### To be done
Collect every line of the records that contains the word "Expand".

### Provided records
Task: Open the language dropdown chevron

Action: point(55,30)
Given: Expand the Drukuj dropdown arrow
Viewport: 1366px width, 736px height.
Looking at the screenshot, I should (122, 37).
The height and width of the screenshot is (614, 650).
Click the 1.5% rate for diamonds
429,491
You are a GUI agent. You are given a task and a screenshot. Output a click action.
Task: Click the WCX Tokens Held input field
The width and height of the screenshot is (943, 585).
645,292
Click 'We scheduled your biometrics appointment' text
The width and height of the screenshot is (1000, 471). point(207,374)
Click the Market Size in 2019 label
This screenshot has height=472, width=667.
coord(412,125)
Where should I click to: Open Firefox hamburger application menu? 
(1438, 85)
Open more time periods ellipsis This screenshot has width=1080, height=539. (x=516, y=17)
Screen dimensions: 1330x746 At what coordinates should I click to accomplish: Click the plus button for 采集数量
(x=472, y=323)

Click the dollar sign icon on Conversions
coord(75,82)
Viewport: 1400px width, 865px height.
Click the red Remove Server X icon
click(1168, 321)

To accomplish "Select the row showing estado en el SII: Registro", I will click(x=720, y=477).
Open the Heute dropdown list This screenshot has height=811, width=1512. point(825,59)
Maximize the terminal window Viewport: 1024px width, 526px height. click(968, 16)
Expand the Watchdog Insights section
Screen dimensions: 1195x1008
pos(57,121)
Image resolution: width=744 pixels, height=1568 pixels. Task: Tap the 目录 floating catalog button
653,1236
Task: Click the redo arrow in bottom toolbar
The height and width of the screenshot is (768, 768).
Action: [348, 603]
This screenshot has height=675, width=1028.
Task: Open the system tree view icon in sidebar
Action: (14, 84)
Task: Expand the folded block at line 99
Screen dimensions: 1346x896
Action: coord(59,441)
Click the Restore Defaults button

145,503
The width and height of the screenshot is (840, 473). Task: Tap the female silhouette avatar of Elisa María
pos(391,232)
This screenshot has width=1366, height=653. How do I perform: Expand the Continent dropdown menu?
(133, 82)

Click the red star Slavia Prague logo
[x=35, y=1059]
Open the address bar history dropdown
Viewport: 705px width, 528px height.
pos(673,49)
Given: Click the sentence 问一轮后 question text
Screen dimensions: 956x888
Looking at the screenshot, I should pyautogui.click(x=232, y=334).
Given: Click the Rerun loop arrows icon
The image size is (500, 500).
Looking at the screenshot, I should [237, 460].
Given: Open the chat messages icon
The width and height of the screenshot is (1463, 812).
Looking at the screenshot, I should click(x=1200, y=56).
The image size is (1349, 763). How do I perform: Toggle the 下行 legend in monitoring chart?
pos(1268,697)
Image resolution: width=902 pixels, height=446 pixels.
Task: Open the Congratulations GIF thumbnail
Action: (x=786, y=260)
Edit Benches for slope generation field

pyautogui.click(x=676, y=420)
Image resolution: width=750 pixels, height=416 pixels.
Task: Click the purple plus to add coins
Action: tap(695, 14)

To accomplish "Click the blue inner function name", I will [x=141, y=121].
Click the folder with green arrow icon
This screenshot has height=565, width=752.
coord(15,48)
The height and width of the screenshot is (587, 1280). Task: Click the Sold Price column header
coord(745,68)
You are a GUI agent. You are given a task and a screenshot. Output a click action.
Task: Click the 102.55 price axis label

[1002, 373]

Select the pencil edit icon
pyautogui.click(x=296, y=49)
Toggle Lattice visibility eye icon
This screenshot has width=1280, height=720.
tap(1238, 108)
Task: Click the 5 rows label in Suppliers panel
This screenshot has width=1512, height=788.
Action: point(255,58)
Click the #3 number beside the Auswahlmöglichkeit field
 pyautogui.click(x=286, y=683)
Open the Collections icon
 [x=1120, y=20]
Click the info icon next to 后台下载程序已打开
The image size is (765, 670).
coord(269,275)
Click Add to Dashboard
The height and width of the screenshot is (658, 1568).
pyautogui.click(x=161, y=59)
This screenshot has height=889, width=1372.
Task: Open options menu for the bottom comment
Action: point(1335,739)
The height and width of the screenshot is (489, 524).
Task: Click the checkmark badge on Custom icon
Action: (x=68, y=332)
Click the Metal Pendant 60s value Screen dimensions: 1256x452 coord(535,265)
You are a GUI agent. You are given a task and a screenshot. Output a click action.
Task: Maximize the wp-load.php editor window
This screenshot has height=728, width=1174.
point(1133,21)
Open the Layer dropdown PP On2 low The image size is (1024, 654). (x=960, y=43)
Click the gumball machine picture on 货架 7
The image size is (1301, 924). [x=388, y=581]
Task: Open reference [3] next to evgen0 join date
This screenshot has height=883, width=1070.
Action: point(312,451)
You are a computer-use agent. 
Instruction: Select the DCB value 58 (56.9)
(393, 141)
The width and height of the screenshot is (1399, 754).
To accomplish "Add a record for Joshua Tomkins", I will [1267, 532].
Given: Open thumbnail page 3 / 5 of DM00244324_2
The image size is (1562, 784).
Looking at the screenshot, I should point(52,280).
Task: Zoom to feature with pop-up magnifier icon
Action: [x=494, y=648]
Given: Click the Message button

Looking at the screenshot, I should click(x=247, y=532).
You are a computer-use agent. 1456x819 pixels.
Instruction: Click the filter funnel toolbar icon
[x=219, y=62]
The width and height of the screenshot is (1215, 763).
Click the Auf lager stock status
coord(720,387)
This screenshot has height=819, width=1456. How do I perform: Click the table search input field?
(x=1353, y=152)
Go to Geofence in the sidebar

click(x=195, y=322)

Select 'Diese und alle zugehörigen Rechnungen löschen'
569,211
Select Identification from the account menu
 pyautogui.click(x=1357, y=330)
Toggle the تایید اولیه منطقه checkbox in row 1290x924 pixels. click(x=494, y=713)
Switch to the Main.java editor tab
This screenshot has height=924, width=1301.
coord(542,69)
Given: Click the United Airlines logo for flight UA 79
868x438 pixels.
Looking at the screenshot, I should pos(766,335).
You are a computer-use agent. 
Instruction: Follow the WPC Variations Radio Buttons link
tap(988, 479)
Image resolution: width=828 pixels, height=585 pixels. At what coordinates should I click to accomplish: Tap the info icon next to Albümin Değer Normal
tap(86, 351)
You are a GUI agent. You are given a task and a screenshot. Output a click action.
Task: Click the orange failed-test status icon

### Output
Given: Expand the Drukuj dropdown arrow
Expand the Watchdog Insights section
Task: Expand the folded block at line 99
This screenshot has width=1366, height=653. How do I perform: Expand the Continent dropdown menu?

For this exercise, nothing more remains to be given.